TASK DIRECTIONS: Reproduce every entry word for word. Drop all pictures from the copy.

··· MATERIAL PROVIDED

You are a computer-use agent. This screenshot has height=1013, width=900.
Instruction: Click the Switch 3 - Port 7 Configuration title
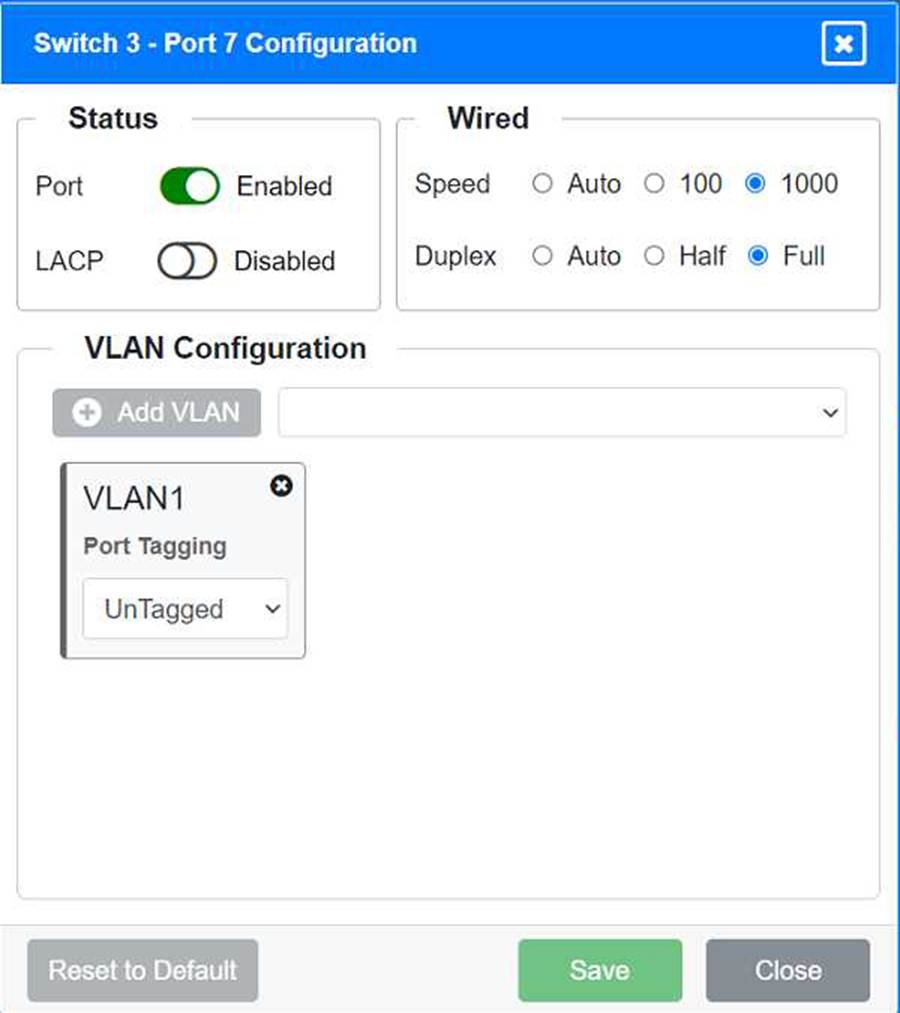(x=225, y=43)
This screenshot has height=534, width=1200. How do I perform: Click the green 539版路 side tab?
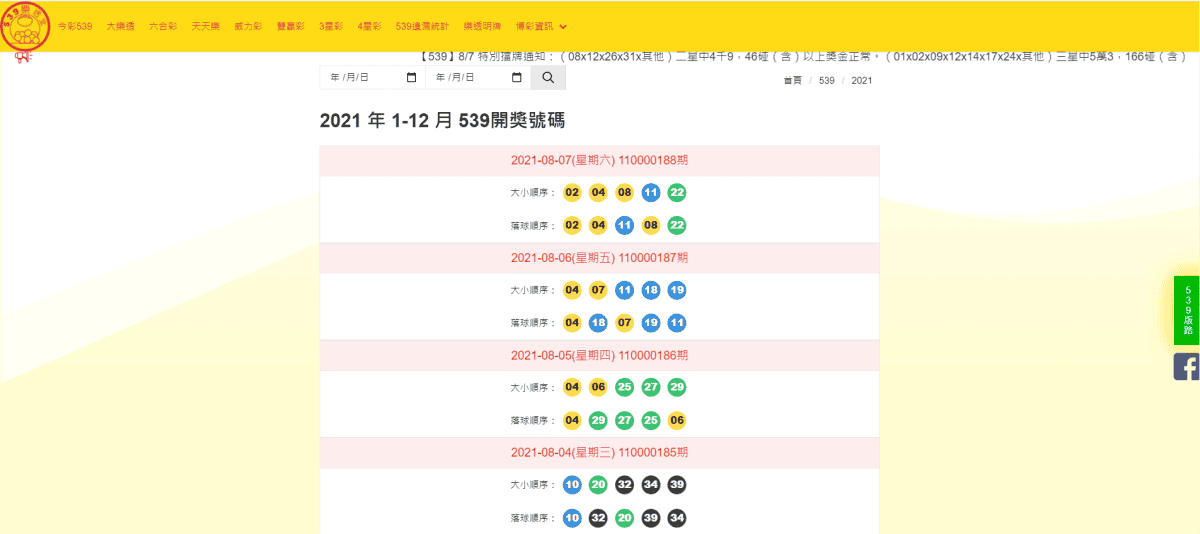(1187, 310)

······

OUTPUT OF THE EXERCISE:
You are a computer-use agent. This screenshot has height=1013, width=900.
Instruction: Click the Switch 3 - Port 7 Configuration title
(x=225, y=43)
This screenshot has height=534, width=1200. How do I perform: Click the green 539版路 side tab?
(1187, 310)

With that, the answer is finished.